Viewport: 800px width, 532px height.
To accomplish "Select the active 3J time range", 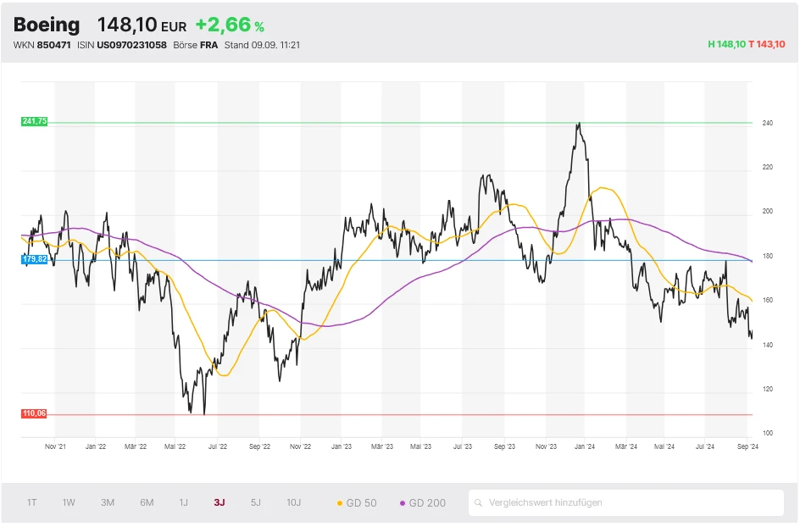I will click(219, 502).
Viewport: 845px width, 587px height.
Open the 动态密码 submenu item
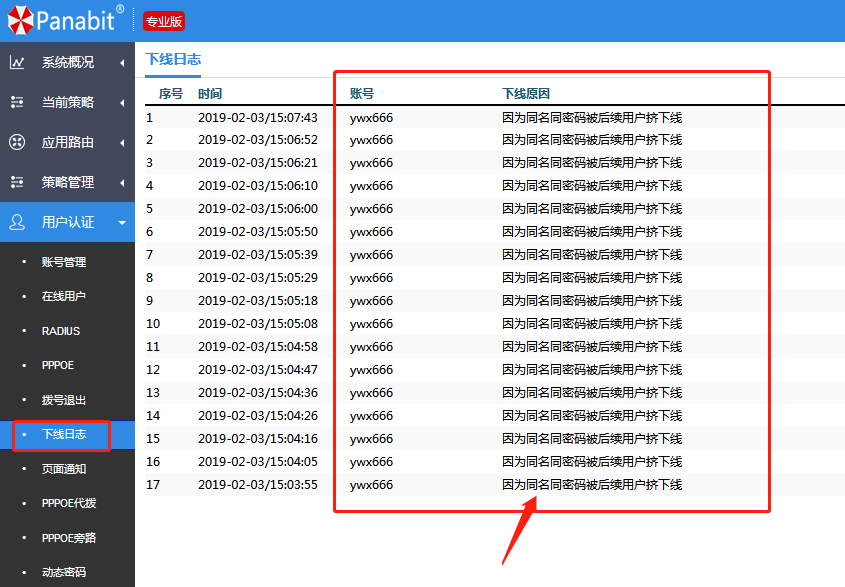[x=64, y=573]
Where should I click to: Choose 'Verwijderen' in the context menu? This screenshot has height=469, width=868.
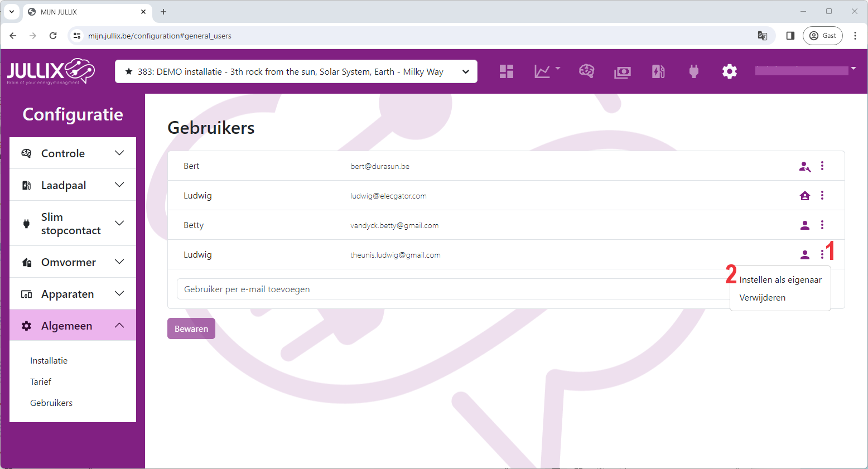[762, 298]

● ● ● ●

What is required — Go through the records and count the lines that include "Viewport", then give only that number.

Solution to this problem — 2